▸ THE EXERCISE
Please copy these records line for line, with no changes.
** START RECORDS PROVIDED **
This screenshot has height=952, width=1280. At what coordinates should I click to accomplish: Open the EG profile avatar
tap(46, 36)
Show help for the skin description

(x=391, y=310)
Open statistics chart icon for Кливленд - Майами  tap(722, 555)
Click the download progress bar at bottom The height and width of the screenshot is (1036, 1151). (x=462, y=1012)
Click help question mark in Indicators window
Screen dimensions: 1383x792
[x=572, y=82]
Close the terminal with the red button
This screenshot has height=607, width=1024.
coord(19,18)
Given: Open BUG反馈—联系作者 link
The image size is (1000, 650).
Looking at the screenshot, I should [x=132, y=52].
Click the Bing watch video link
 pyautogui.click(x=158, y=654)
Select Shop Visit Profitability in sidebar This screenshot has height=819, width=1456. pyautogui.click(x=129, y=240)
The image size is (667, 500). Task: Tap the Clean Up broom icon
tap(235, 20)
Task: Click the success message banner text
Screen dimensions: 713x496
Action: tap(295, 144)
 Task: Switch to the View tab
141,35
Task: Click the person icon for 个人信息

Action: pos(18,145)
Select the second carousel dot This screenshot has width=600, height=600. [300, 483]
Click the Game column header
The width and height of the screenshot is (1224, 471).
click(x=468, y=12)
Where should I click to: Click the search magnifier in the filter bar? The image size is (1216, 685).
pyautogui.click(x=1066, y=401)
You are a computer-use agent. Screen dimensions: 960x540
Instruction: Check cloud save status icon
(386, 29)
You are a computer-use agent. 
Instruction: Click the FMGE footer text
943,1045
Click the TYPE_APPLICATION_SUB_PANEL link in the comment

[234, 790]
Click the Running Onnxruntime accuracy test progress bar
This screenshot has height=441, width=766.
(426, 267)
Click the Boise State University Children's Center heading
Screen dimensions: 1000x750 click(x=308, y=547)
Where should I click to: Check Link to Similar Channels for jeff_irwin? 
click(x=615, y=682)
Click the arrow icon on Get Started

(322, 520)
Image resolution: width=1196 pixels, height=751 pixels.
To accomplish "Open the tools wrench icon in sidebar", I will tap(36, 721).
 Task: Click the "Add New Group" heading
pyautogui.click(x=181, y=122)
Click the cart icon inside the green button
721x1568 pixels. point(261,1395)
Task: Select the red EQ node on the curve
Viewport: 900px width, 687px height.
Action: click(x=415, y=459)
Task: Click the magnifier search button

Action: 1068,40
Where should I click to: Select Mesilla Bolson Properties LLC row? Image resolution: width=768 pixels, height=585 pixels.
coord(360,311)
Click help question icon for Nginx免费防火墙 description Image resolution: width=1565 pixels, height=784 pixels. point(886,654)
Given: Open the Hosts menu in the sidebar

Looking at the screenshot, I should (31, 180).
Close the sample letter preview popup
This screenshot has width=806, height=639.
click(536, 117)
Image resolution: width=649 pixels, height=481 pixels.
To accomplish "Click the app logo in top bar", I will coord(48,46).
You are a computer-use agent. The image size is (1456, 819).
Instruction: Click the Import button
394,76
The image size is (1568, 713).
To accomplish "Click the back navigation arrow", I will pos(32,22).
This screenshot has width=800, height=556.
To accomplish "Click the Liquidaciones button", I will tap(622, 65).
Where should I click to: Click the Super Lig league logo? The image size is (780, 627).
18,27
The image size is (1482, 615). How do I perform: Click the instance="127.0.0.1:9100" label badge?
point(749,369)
** END RECORDS PROVIDED **
▸ EXERCISE SOLUTION
This screenshot has height=952, width=1280. At what coordinates should I click to accomplish: Open the EG profile avatar
tap(46, 36)
Show help for the skin description

(x=391, y=310)
Open statistics chart icon for Кливленд - Майами  tap(722, 555)
Click the download progress bar at bottom The height and width of the screenshot is (1036, 1151). (x=462, y=1012)
Click help question mark in Indicators window
Screen dimensions: 1383x792
[x=572, y=82]
Close the terminal with the red button
This screenshot has height=607, width=1024.
coord(19,18)
Given: Open BUG反馈—联系作者 link
The image size is (1000, 650).
Looking at the screenshot, I should [x=132, y=52].
Click the Bing watch video link
 pyautogui.click(x=158, y=654)
Select Shop Visit Profitability in sidebar This screenshot has height=819, width=1456. pyautogui.click(x=129, y=240)
The image size is (667, 500). Task: Tap the Clean Up broom icon
tap(235, 20)
Task: Click the success message banner text
Screen dimensions: 713x496
Action: tap(295, 144)
 Task: Switch to the View tab
141,35
Task: Click the person icon for 个人信息

Action: pos(18,145)
Select the second carousel dot This screenshot has width=600, height=600. [300, 483]
Click the Game column header
The width and height of the screenshot is (1224, 471).
click(x=468, y=12)
Where should I click to: Click the search magnifier in the filter bar? The image size is (1216, 685).
pyautogui.click(x=1066, y=401)
You are a computer-use agent. Screen dimensions: 960x540
Instruction: Check cloud save status icon
(386, 29)
You are a computer-use agent. 
Instruction: Click the FMGE footer text
943,1045
Click the TYPE_APPLICATION_SUB_PANEL link in the comment

[234, 790]
Click the Running Onnxruntime accuracy test progress bar
This screenshot has height=441, width=766.
(426, 267)
Click the Boise State University Children's Center heading
Screen dimensions: 1000x750 click(x=308, y=547)
Where should I click to: Check Link to Similar Channels for jeff_irwin? 
click(x=615, y=682)
Click the arrow icon on Get Started

(322, 520)
Image resolution: width=1196 pixels, height=751 pixels.
To accomplish "Open the tools wrench icon in sidebar", I will tap(36, 721).
 Task: Click the "Add New Group" heading
pyautogui.click(x=181, y=122)
Click the cart icon inside the green button
721x1568 pixels. point(261,1395)
Task: Select the red EQ node on the curve
Viewport: 900px width, 687px height.
Action: click(x=415, y=459)
Task: Click the magnifier search button

Action: 1068,40
Where should I click to: Select Mesilla Bolson Properties LLC row? Image resolution: width=768 pixels, height=585 pixels.
coord(360,311)
Click help question icon for Nginx免费防火墙 description Image resolution: width=1565 pixels, height=784 pixels. point(886,654)
Given: Open the Hosts menu in the sidebar

Looking at the screenshot, I should (31, 180).
Close the sample letter preview popup
This screenshot has width=806, height=639.
click(536, 117)
Image resolution: width=649 pixels, height=481 pixels.
To accomplish "Click the app logo in top bar", I will coord(48,46).
You are a computer-use agent. The image size is (1456, 819).
Instruction: Click the Import button
394,76
The image size is (1568, 713).
To accomplish "Click the back navigation arrow", I will pos(32,22).
This screenshot has width=800, height=556.
To accomplish "Click the Liquidaciones button", I will tap(622, 65).
Where should I click to: Click the Super Lig league logo? The image size is (780, 627).
18,27
The image size is (1482, 615). How do I perform: Click the instance="127.0.0.1:9100" label badge?
point(749,369)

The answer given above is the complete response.